Document text ->

HAMBURG, GERMANY — Teenagers crave the latest Sony Play Station. Adults pause at a Rolex watch display in the center of town. But Klaus Desch is holding out for raw energy. The physicist has his eyes set on building a new high-energy particle accelerator.
He's not alone. At a three-week meeting earlier this summer in Old Snowmass, Colo., particle physicists from around the world gathered to chart their field's future. What would they need, they asked, to help answer questions that lie on the frontier of physics and cosmology? The consensus: Physicists need a new linear collider, and they need to build it soon.
Such a machine, they say, would stretch for 20 miles underground - an arrow-straight "microscope" to probe the subatomic world. The device would send swarms of electrons and their antimatter counterparts, positrons, hurtling toward each other from opposite ends of the accelerator. The particles and antiparticles would meet in the middle, annihilating each other in a burst of energy.
From that energy, physicists say, new particles are expected to form - and quickly decay - that could open windows on the workings of the fledgling universe and perhaps explain such conundrums as the origins of particles' masses.
Results from such a machine also could point the way toward demonstrating that the four forces of nature physicists describe today are really low-energy manifestations of one force that existed when the universe burst into being in what has become known as the Big Bang.

Extracted material ->
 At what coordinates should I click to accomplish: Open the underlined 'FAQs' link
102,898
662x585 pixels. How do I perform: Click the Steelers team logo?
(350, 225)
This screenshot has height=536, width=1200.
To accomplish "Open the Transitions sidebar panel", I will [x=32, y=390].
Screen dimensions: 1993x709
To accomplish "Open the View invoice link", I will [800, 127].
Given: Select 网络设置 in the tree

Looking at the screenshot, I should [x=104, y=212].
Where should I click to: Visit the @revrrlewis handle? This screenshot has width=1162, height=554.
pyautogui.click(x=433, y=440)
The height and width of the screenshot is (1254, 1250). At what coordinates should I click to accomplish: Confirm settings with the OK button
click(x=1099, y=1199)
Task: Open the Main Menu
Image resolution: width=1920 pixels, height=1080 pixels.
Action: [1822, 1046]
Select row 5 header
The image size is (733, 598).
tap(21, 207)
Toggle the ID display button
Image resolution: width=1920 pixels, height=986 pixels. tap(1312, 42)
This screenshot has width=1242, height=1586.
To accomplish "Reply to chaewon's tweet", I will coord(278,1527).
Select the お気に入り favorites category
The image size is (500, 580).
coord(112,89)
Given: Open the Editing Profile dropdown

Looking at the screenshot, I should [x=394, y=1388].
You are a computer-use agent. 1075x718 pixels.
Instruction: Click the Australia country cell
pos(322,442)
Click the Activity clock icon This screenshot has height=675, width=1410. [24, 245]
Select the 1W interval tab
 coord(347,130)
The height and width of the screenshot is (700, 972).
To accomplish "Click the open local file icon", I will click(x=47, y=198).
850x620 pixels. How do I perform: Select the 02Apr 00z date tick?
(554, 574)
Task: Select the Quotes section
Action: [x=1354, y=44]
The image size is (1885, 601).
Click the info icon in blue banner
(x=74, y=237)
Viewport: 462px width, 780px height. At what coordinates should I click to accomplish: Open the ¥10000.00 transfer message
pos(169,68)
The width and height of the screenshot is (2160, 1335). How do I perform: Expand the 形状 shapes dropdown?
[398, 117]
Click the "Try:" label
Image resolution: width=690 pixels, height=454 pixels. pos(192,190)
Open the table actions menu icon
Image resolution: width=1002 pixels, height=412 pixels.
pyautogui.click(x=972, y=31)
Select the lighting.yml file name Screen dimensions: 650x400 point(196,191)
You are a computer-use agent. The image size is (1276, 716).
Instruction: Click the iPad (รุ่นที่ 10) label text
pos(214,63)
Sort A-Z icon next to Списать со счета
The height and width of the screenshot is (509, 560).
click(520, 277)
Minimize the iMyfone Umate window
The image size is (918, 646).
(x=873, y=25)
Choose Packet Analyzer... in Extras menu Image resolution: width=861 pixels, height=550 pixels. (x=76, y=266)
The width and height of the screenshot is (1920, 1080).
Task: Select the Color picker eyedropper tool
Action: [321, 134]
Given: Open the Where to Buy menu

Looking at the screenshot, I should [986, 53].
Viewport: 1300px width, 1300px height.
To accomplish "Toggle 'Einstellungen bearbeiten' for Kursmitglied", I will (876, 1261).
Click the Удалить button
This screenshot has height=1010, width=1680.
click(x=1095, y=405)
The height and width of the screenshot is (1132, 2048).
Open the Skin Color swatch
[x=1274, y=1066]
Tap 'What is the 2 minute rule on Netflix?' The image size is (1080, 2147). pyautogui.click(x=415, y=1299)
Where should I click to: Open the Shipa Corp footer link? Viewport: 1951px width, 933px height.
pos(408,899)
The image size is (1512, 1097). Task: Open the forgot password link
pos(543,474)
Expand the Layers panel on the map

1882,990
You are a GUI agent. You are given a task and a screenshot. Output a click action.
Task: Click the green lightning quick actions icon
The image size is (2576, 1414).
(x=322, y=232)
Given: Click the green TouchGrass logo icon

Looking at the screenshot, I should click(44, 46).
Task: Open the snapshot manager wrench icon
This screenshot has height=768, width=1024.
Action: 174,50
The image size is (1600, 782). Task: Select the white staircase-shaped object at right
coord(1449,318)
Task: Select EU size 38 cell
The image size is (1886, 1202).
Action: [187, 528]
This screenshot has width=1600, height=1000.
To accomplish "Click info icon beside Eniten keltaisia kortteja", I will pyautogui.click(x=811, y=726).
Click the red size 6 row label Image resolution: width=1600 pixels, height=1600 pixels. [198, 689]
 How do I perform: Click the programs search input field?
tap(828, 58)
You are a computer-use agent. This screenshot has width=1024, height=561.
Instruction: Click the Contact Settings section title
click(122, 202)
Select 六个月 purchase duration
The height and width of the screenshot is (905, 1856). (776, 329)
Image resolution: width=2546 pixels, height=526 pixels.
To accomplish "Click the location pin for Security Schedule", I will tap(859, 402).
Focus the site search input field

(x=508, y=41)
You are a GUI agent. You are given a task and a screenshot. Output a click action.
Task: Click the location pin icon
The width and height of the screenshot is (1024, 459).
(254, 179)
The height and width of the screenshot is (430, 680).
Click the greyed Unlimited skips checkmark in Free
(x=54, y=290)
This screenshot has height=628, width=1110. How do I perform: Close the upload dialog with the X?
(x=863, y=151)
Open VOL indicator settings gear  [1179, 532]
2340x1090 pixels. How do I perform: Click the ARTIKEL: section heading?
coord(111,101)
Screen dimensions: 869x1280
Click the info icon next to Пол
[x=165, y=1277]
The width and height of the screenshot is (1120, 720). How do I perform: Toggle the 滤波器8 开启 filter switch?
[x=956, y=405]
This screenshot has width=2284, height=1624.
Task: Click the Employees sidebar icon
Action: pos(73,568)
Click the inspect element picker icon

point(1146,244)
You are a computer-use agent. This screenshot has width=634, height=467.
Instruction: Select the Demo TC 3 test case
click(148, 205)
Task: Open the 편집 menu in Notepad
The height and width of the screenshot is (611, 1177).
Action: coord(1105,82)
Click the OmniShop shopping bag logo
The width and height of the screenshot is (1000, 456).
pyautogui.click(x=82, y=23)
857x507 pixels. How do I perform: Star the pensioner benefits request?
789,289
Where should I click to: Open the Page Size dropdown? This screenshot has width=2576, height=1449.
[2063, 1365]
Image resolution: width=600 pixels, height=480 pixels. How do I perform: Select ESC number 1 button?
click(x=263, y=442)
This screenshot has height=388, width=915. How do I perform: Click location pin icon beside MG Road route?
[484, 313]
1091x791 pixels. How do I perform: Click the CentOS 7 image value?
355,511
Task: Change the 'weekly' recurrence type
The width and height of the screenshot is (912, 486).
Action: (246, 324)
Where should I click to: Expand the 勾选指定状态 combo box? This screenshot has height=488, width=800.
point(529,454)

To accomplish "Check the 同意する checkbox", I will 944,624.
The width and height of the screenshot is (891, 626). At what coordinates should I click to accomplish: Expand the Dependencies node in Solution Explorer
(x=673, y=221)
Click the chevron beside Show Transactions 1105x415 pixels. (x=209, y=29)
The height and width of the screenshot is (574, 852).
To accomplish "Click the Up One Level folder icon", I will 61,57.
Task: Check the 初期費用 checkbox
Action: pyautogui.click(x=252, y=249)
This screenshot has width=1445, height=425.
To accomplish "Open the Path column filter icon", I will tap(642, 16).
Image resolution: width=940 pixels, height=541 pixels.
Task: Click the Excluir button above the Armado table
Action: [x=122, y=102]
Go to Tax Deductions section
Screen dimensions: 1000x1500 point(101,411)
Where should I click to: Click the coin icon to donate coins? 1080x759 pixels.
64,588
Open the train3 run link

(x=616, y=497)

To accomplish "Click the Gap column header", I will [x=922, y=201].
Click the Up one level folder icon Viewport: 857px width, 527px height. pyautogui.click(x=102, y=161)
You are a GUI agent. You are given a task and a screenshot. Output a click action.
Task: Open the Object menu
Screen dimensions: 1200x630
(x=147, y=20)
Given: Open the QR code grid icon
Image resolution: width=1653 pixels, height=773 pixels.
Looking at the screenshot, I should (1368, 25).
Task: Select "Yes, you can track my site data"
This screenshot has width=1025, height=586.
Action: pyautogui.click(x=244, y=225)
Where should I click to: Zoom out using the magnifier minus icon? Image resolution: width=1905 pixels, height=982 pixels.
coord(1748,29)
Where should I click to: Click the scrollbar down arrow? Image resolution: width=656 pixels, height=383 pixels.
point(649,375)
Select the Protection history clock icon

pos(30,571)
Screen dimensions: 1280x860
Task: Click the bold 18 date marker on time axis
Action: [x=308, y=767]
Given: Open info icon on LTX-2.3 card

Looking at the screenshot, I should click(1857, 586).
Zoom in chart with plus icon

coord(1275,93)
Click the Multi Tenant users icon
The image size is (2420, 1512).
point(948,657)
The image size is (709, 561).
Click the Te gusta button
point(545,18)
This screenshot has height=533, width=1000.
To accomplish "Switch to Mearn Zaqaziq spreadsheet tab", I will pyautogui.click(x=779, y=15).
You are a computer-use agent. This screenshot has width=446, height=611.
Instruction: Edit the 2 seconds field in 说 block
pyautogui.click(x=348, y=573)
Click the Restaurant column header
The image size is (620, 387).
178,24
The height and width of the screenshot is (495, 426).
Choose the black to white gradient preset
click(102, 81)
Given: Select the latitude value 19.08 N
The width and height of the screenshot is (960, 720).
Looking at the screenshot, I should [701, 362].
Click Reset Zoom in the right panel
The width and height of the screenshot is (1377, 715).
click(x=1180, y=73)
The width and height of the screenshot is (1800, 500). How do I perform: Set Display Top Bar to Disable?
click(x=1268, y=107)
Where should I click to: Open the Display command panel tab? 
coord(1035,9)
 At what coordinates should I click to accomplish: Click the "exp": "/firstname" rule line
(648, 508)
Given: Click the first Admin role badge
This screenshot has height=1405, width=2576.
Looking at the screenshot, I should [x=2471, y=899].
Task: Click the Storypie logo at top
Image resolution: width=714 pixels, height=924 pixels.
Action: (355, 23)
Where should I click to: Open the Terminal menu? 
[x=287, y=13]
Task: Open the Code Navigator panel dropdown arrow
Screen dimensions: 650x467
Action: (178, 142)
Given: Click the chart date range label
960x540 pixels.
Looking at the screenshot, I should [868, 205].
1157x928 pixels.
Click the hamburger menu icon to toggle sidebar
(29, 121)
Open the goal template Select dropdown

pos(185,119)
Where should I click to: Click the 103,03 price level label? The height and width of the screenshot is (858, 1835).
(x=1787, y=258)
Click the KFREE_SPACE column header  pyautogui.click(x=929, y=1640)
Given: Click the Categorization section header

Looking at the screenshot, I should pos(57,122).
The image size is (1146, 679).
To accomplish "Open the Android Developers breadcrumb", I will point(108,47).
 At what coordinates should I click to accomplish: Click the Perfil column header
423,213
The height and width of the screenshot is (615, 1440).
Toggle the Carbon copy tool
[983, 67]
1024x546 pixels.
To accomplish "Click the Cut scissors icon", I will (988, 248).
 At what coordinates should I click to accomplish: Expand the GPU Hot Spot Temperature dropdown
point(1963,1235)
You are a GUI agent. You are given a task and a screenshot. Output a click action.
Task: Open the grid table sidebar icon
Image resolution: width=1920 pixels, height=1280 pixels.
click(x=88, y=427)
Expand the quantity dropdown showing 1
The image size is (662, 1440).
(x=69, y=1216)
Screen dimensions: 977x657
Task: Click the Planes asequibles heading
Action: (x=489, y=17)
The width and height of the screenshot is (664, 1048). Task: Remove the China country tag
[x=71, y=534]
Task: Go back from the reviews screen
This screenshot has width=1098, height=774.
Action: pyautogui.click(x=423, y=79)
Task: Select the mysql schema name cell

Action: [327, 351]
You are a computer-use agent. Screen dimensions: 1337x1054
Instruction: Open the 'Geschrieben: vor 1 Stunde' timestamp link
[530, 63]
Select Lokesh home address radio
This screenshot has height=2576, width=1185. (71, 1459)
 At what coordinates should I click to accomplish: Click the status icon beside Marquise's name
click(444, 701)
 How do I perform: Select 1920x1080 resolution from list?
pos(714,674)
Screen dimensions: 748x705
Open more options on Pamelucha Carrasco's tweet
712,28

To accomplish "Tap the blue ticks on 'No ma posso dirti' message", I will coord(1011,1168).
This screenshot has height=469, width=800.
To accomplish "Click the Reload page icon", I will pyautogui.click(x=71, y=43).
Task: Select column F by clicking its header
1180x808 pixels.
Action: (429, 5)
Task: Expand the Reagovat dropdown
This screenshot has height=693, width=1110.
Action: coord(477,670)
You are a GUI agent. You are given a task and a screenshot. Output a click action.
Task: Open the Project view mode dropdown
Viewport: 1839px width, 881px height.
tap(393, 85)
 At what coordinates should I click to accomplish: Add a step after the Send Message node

Instructions ->
A. From the linear collider article, extract the passage starting with "HAMBURG, GERMANY —" and going on through "build it soon.".
B. According to the linear collider article, how far underground would the proposed machine stretch?
C. Carry on the article about the proposed linear collider from its last sentence.
The records aren't needed for any of this.

Task-by-task results ->
A.
HAMBURG, GERMANY — Teenagers crave the latest Sony Play Station. Adults pause at a Rolex watch display in the center of town. But Klaus Desch is holding out for raw energy. The physicist has his eyes set on building a new high-energy particle accelerator.
He's not alone. At a three-week meeting earlier this summer in Old Snowmass, Colo., particle physicists from around the world gathered to chart their field's future. What would they need, they asked, to help answer questions that lie on the frontier of physics and cosmology? The consensus: Physicists need a new linear collider, and they need to build it soon.

B. 20 miles

C.
Noting that a new machine would cost roughly $6 billion, "the world can afford only one linear collider," says Dr. Desch during an interview in his office at the German Electron-Synchrotron (DESY) accelerator lab here. "We should have it, we should have it fast, and we should choose the best technology to have it fast."
In the eyes of many here, that means adopting the design an international science and engineering team has been developing on the outskirts of this German port city. Dubbed TESLA, it is one of two major designs vying for selection as the next linear collider.
At first glance, building another high-price particle accelerator seems just as extravagant as buying a Rolex.
Europe's premier particle-physics lab, CERN, is building a multi-billion-dollar ring-shaped collider that, when finished, will be the most powerful in the world. Dubbed the Large Hadron Collider (LHC), the machine is scheduled to begin operation in 2006 near Geneva.
Meanwhile, in the United States, the Fermi National Accelerator Lab has substantially overhauled its "Tevatron" collider, in Batavia, Ill., which now is hot on the trail of new particles. On New York's Long Island, the Brookhaven National Laboratory's Relativistic Heavy Ion Collider is busy smacking the nuclei of gold atoms into each other in an attempt to recreate and study conditions thought to have existed in the early universe. And results from Stanford University's linear accelerator, forerunner of the new designs under consideration, are highlighting shortfalls in currently accepted theories about fundamental particles and the forces that act on them.
Yet the need for a new, more powerful linear collider stems from the science machines like the ones in Illinois and Switzerland are expected to yield, physicists say.
"The urgency is to have a new linear collider in operation concurrent with the LHC" and with similar energy levels, says David Burke, assistant director of the Stanford Linear Accelerator's (SLAC) technical division in Palo Alto, Calif.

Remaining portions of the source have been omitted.